C'est en 1939 que Leo Strauss (1899-1973) publie sa première étude sur Xénophon ; en 1948 (traduite en français par Hélène Kern et publiée en 1954) paraît son étude sur le Hiéron du même auteur sous le titre De la tyrannie augmentée d'un essai d'Alexandre Kojève (Tyrannie et sagesse) et agrémentée d'une « mise au point ». C'est ce livre qui reparaît dans une traduction revue par André Enegren et suivie de la correspondance inédite en français que Strauss et Kojève échangèrent entre 1932 et 1965 (traduite par A. Enegren et Marc de Launay, Gallimard, 1997). En 1970 et 1972, Strauss donnera encore au soir de sa vie deux études sur Xénophon : Le Discours socratique de Xénophon et Le Socrate de Xénophon (traduites en français en 1992 aux éditions de l'Éclat).

Cet intérêt voué à un auteur généralement considéré comme « mineur » tient avant tout au souci quasi exclusif porté par Strauss à la « philosophie politique » et à la technique de lecture qui lui est liée. Philosophie et politique sont par essence en désaccord : l'une se meut dans l'élément de la vérité, l'autre, dans celui de l'opinion. Un philosophe qui cherche à dire ce qu'il en est de la vérité du vivre ensemble des hommes (et rien n'importe plus à Strauss que cette question) ne peut que se heurter au problème stratégique de trouver une parole qui devra être entendue par tous, sans cesser cependant d'être en porte-à-faux par rapport à la réalité historique avec laquelle elle est en rupture. Xénophon offre un bon exemple de cette parole apparemment plus accessible, car moins technique, que celle des « grands » philosophes tels que Platon ou Aristote.

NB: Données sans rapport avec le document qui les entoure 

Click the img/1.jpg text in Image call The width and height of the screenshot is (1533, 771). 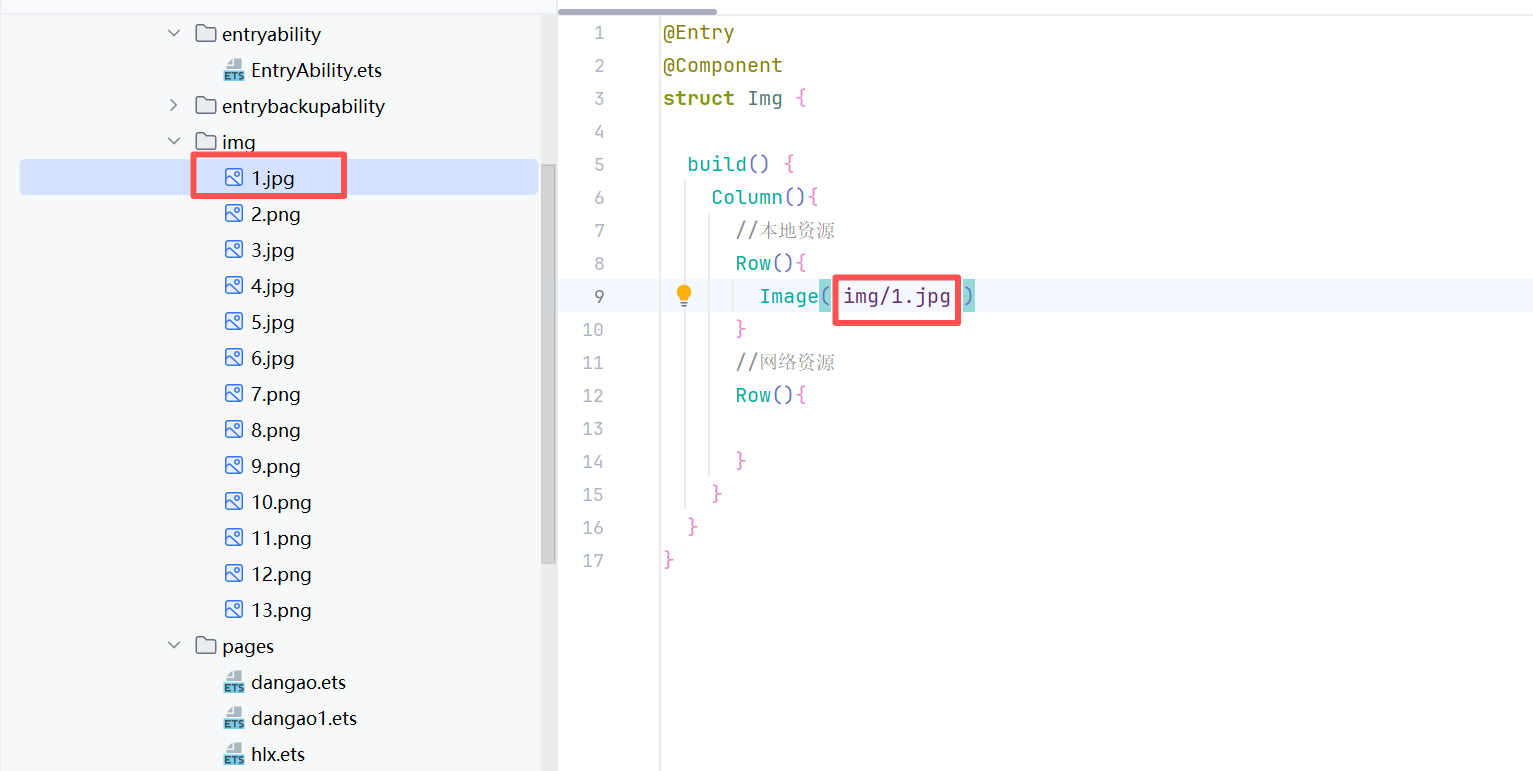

Lire Xénophon, ce n'est toutefois pas faire œuvre de redécouverte érudite d'un écrivain du passé, mais c'est avant tout courir le risque « de faire quelques découvertes concernant notre époque ». Et c'est bien là tout l'enjeu de ce commentaire d'un classique : se mettre à l'écoute de ce qui semble le moins actuel – sans projeter sur lui ce que « nous, modernes » avons pu apprendre depuis – afin de pouvoir espérer par là comprendre par comparaison ce qui nous sépare du passé. C'est seulement dans la mesure où l'on est capable de comprendre les anciens non pas mieux qu'ils ne se sont compris eux-mêmes, mais tels qu'ils se sont compris ; que l'on pourra avoir chance de découvrir en eux des questions qui pourront être utiles pour penser notre monde actuel.

L'histoire de la philosophie telle que la pratique Strauss est donc rien moins qu'historiciste ou régressive. Elle est avant tout travail de philosophe en quête non des solutions que le passé serait censé détenir, mais de questions toujours à reprendre en vue d'une meilleure lecture du présent. Et c'est ici que la confrontation avec Alexandre Kojève (1902-1968) devient philosophiquement passionnante. Les deux hommes s'étaient rencontrés à Berlin, dans les années 1920. Ils firent plus ample connaissance à Paris, en 1932, Strauss quittant une Allemagne qui allait sombrer dans le nazisme, Kojève le communisme, l'un ne jurant que par les Grecs, l'autre que par Hegel, auquel il consacre (de 1933 à 1939, à l'École pratique des hautes études) de célèbres leçons d'introduction. Par la suite, Kojève se fixe à Paris et fait carrière dans l'administration européenne, tandis que Strauss part pour Londres et les États-Unis où il passera le reste de son existence à enseigner. Tout semble séparer ces deux hommes, et la correspondance qu'ils échangèrent entre 1932 et 1965 témoigne qu'ils n'étaient pas des êtres à faire des concessions sur ce qui leur importait au plus haut point. C'est en tant que philosophes tenant des positions opposées qu'ils se rencontrent autour du [...]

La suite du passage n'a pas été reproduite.